> PROBLEM DESCRIPTION
Copy the entries below word for word, starting at their first line and stopping after the line that contains "pos(1034,561)".

Collected data entries

Begin

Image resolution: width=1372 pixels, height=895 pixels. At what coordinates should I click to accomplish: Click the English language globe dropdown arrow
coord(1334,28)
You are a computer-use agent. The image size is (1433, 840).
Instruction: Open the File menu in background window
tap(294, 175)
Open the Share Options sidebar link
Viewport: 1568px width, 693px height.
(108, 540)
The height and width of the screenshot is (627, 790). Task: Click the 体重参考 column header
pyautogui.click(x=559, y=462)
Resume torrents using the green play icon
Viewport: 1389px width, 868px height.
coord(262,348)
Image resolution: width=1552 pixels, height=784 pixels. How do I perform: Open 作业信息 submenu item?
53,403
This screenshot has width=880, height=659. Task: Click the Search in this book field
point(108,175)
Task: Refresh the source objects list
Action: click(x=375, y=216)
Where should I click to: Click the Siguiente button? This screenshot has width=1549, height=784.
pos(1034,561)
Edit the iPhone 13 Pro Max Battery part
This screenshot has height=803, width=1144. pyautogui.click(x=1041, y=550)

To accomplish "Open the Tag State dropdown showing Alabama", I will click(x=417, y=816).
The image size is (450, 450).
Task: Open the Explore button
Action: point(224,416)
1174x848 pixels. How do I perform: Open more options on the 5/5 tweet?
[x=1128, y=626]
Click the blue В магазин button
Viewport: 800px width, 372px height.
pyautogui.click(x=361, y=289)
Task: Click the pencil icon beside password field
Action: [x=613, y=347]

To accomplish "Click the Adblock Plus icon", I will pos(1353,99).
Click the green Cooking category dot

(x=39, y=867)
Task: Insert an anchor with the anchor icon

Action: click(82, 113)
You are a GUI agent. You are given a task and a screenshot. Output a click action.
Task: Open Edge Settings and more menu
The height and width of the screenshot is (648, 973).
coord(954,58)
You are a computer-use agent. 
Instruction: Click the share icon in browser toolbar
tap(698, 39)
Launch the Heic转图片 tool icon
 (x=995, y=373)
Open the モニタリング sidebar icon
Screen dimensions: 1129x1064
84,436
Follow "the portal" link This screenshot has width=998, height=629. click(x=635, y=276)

End

> TASK RESULT
Image resolution: width=1372 pixels, height=895 pixels. At what coordinates should I click to accomplish: Click the English language globe dropdown arrow
coord(1334,28)
You are a computer-use agent. The image size is (1433, 840).
Instruction: Open the File menu in background window
tap(294, 175)
Open the Share Options sidebar link
Viewport: 1568px width, 693px height.
(108, 540)
The height and width of the screenshot is (627, 790). Task: Click the 体重参考 column header
pyautogui.click(x=559, y=462)
Resume torrents using the green play icon
Viewport: 1389px width, 868px height.
coord(262,348)
Image resolution: width=1552 pixels, height=784 pixels. How do I perform: Open 作业信息 submenu item?
53,403
This screenshot has width=880, height=659. Task: Click the Search in this book field
point(108,175)
Task: Refresh the source objects list
Action: click(x=375, y=216)
Where should I click to: Click the Siguiente button? This screenshot has width=1549, height=784.
pos(1034,561)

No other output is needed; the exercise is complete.